From earth, I can hold my thumb out at arms length and eclipse the sun. Multiply that distance by light-years. The size required to block that distant light shrinks exponentially. The skies should be completely black (like on Cricket). Not only would our own atmosphere block starlight, all of the junk in space would constantly be eclipsing it. There are supposedly more rogue planets than star systems by an order of magnitude, just floating through deep space. Yet, when a star DOES dim, it's huge news to us earthlings, when it should be the norm.

Look at a picture of a comet in our solar system. You can see stars through the thickest part of their coma. At light-years away, those particles should completely block any light.

To put it in lay terms, go stand on one side of a forest and point a flashlight through to someone on the other side. When you are close you may see some light through the trees, but once you move back to any great distance there will be no trace of light coming through the forest.

I discovered this issue while trying to make an at scale computer model of star light using the distances referenced by astronomers. Unless you change the properties of how light behaves, it cannot travel 97 trillion km (the closest star).

I have shared this problem with several astronomers, and they have all found it troubling. One of them said he did the math and that it was indeed, impossible for light to reach earth from those distances.

This is insanely elementary. Every astronomer should have asked these questions before grad school. I can only assume that someone is keeping this question suppressed.

● **MATERIAL PROVIDED**:
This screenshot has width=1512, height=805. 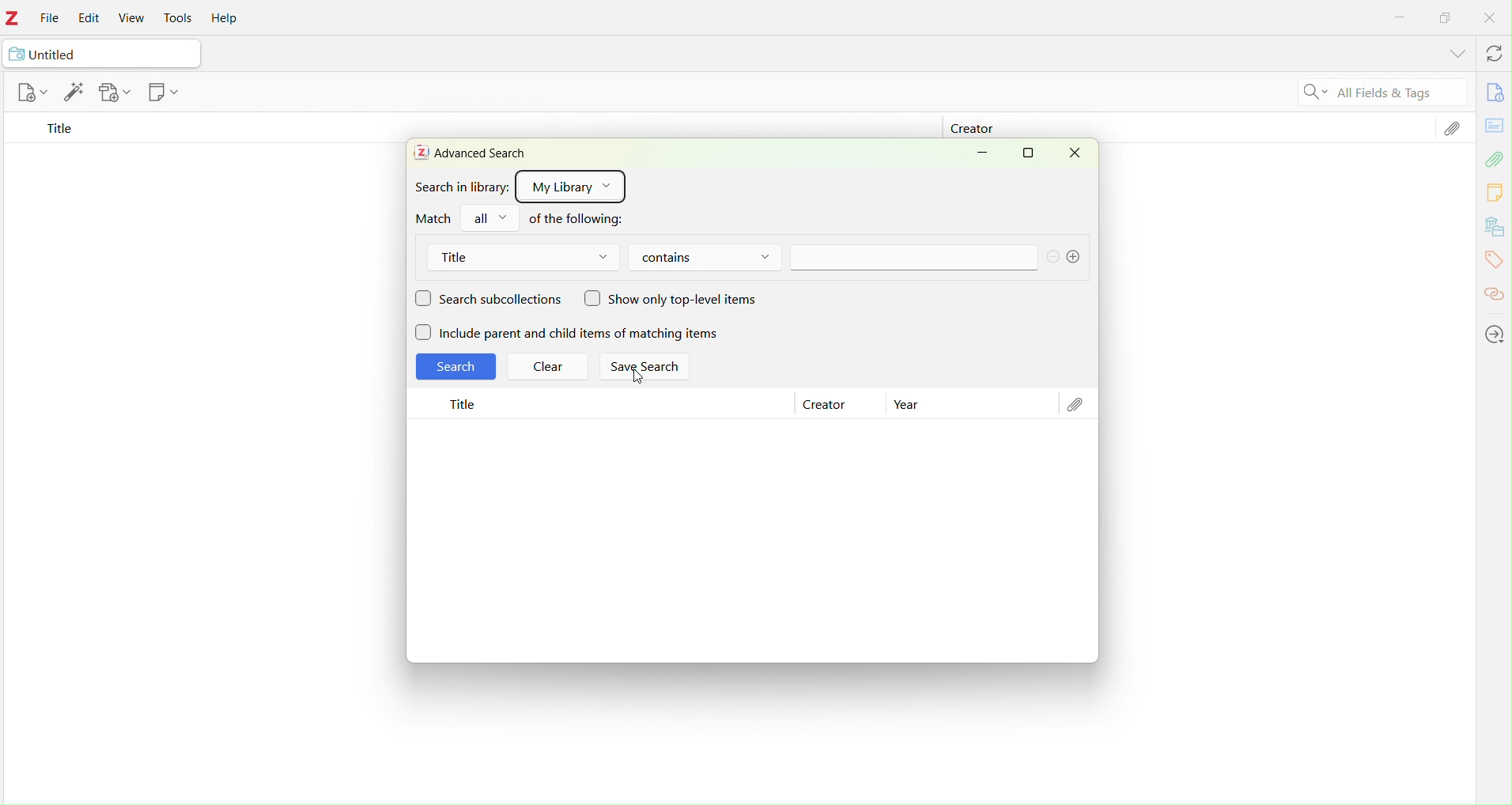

● **TASK LIST**:
1 – Retype the part of the starlight passage that opens with the words containing "Look at a picture" and closes with "through the forest.".
2 – According to the starlight passage, why should the skies be completely black?
The lines here come from a separate source.

● **ANSWERS FOR THE EXERCISE**:
1 –
Look at a picture of a comet in our solar system. You can see stars through the thickest part of their coma. At light-years away, those particles should completely block any light.

To put it in lay terms, go stand on one side of a forest and point a flashlight through to someone on the other side. When you are close you may see some light through the trees, but once you move back to any great distance there will be no trace of light coming through the forest.

2 – The farther away a light is, the smaller an object needs to be to block it, and that size shrinks exponentially over light-years. So our own atmosphere would block starlight, and all the junk in space would constantly be eclipsing it.